** TASK BRIEF **
Copy exactly the lines from the line holding "Click the lock selected node icon" through the end of the material, and no others; pictures stay out.
------ RECORDS SUPPLIED
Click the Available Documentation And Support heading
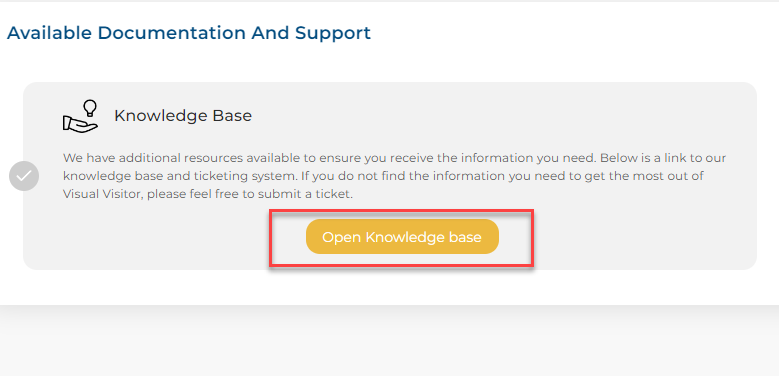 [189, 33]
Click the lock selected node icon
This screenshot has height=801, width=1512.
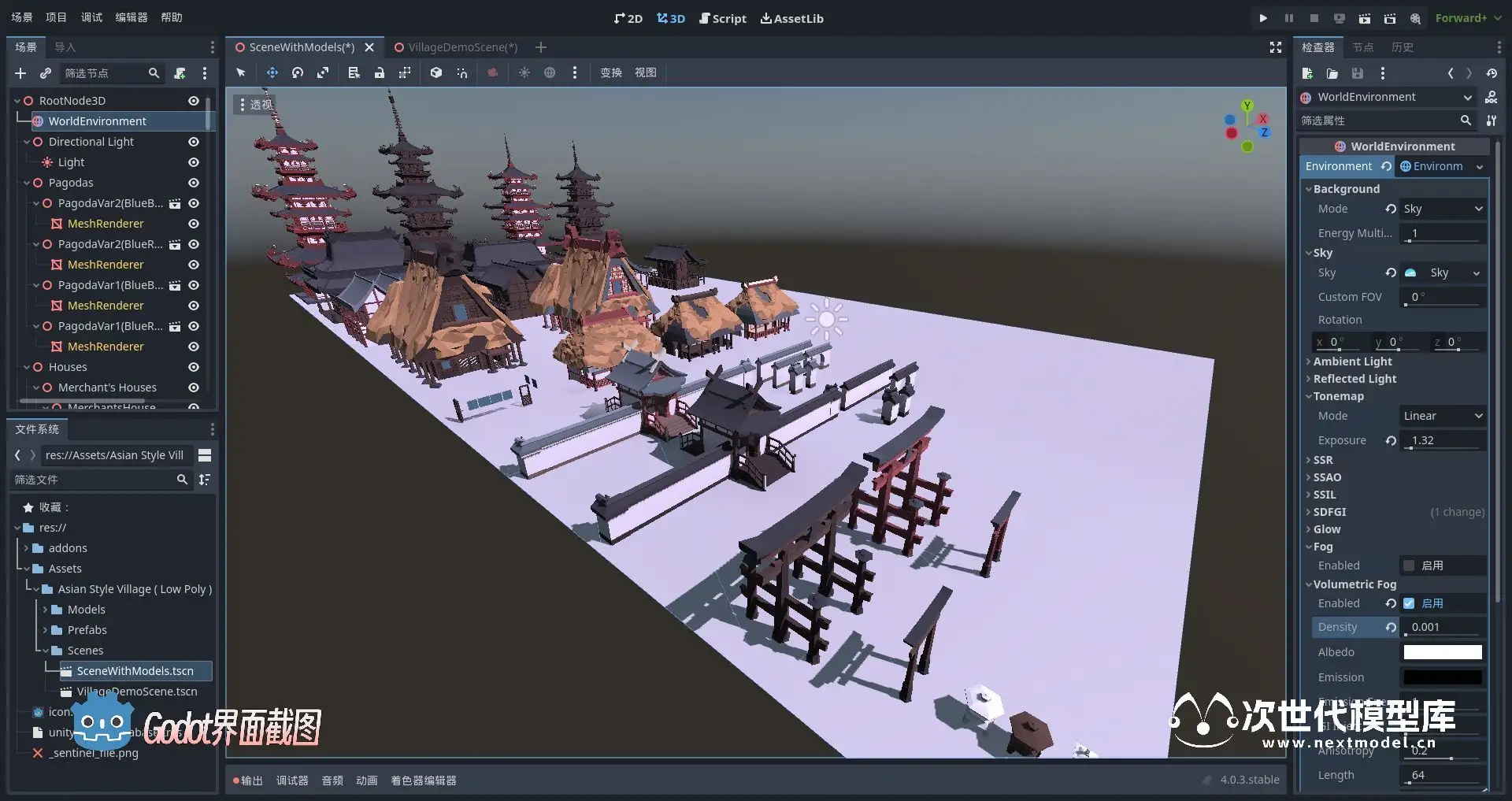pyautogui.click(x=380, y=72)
------------
** TASK OUTPUT **
Click the lock selected node icon
This screenshot has height=801, width=1512.
pyautogui.click(x=380, y=72)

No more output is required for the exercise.